Update 06/10/2023 um 18:26 GMT+2 Uhr

Die Geschichte der Tour de France steckt voller Highlights, Dramen, Tiefpunkte: Wir blicken in unserer täglichen Serie zurück auf besondere Momente, die sich am 18. Juli jähren und deren Bilder uns oft noch vor Augen sind - und auf spezielle Tour-Höhepunkte aus deutscher Sicht. Heute u.a. mit dem tödlichen Sturz von Fabio Casartelli, dem Aus für Festina, Jan Ullrich und dem Coup von Eros Poli.

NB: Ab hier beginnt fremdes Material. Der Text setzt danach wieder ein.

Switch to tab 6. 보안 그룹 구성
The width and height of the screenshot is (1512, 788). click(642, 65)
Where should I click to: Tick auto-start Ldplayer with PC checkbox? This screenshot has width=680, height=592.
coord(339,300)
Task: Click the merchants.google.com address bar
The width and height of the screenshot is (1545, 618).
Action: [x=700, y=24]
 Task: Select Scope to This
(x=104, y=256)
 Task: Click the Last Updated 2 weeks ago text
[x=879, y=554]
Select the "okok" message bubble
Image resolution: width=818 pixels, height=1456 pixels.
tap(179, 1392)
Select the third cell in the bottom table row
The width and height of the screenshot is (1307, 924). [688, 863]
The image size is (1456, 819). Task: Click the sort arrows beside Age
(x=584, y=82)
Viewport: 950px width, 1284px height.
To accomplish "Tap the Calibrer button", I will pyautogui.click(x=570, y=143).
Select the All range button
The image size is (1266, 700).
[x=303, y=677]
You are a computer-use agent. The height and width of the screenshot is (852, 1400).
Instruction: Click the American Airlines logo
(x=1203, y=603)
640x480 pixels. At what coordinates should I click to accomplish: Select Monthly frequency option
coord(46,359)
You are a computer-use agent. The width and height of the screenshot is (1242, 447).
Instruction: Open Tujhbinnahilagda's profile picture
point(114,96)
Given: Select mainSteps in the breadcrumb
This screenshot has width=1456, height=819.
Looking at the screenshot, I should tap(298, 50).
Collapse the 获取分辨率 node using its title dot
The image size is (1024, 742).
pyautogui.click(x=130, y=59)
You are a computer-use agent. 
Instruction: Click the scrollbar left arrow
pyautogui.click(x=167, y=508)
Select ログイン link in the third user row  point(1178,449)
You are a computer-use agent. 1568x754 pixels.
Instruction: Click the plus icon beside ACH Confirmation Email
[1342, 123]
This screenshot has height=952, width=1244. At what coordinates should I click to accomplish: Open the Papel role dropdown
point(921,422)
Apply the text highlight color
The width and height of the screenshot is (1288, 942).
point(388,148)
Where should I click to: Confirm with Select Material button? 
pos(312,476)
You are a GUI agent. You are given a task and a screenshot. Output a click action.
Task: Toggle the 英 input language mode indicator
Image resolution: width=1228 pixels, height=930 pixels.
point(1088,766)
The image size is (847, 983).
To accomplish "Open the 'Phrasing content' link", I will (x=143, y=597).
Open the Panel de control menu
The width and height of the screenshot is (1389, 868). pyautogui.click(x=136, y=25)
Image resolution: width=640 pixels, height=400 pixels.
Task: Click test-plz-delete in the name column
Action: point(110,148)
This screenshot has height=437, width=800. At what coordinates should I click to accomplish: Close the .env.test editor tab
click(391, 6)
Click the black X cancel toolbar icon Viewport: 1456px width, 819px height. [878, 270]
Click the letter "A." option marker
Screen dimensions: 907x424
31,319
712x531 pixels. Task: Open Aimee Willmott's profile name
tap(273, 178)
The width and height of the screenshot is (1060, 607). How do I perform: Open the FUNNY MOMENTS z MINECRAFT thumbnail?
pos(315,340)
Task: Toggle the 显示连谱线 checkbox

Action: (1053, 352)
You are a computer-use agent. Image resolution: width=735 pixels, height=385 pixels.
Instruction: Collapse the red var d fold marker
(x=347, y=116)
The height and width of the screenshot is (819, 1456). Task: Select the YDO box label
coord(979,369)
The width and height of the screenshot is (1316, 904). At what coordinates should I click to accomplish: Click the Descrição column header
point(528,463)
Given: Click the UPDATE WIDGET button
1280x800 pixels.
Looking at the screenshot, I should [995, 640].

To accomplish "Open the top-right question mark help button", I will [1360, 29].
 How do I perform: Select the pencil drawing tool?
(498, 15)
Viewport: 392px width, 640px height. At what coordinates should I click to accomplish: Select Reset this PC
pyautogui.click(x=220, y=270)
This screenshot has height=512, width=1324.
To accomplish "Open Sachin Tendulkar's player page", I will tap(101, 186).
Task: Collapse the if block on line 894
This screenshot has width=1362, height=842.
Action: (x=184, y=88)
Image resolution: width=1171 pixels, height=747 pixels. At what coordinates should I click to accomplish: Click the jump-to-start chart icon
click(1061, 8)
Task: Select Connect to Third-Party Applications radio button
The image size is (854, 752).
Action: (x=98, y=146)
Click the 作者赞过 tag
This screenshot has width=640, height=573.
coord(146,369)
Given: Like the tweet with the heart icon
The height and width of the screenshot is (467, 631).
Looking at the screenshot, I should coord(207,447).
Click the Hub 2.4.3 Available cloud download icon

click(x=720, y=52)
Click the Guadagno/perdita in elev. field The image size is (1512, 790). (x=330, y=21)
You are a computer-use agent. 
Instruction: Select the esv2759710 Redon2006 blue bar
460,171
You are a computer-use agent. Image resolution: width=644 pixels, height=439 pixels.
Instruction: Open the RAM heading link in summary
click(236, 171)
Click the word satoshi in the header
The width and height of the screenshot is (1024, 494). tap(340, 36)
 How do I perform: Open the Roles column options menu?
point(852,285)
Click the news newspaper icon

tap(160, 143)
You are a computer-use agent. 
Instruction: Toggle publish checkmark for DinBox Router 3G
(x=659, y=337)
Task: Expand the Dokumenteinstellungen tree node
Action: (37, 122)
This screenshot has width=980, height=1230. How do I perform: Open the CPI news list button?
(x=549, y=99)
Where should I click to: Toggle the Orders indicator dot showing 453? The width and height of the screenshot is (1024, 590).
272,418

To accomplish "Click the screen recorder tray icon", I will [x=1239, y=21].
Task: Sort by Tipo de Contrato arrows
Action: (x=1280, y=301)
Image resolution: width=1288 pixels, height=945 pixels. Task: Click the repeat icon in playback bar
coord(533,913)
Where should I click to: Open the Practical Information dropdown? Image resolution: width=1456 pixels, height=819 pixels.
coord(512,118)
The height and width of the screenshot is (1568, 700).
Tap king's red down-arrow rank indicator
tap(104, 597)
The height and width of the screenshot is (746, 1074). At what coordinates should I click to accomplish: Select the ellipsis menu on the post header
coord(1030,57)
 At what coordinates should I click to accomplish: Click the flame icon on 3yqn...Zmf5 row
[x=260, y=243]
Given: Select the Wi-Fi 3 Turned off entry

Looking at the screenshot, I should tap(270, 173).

Das Drama um Fabio Casartelli, Tour de France 1995

Fotocredit: Imago

Der 18. Juli - kein -Tour-Tag wie jeder andere:
Es ist ein Dienstag, die große Pyrenäen-Etappe der Tour 1995 steht an. Danach liegt das Schwerste hinter den Fahrern, so denkt man am Start der 206 Kilometer von Saint Girons nach Cauterets.
Doch dieser Tag wird zum vielleicht schwärzesten der Tour-Geschichte. Es geschieht gleich in der Abfahrt vom ersten der fünf Anstiege des Tages. In einer kleinen Gruppe kommt Fabio Casartelli vom Portet d'Aspet hinunter, als er plötzlich stürzt und bei hohem Tempo mit dem ungeschützten Kopf auf einen Begrenzungsstein stürzt.
Die Rettungskräfte können das Leben des jungen Italieners, Olympiasieger von Barcelona 1992, nicht retten. Die Etappe läuft aber weiter und im Ziel jubelt der unwissende Richard Virenque über seinen Sieg, während die wissende Organisation taktlos die Siegerehrungen abhält.
Die Fahrer neutralisieren die nächste Etappe, Casartellis Motorola-Team überquert die Ziellinie gemeinsam vor dem Feld. Heute erinnert ein Denkmal an das Drama - und wenn möglich, hält die Tour dort kurz zur Erinnerung inne.
Tour de France: Das Denkmal für Fabio Casartelli am Col du Portet d'Aspet
Ein anderes, zum Glück trotz aller Schmerzen weniger schlimmes Drama nimmt am 18. Juli 1983 ein Ende: Seit Tagen schon quält sich Pascal Simon im Gelben Trikot durch Frankreich: Ein gebrochenes Schulterblatt macht jede Etappe zur Qual, aber er will nicht aufgeben - denn er kann auf den Gesamtsieg hoffen.
Doch auf der 17. Etappe nach Alpe d'Huez ist das Leiden unerträglich geworden, der Franzose steigt vom Rad. Für die Fans ist er seit diesem einwöchigen Leidensweg einer der Großen der Tour, auch wenn er sie nie gewinnt.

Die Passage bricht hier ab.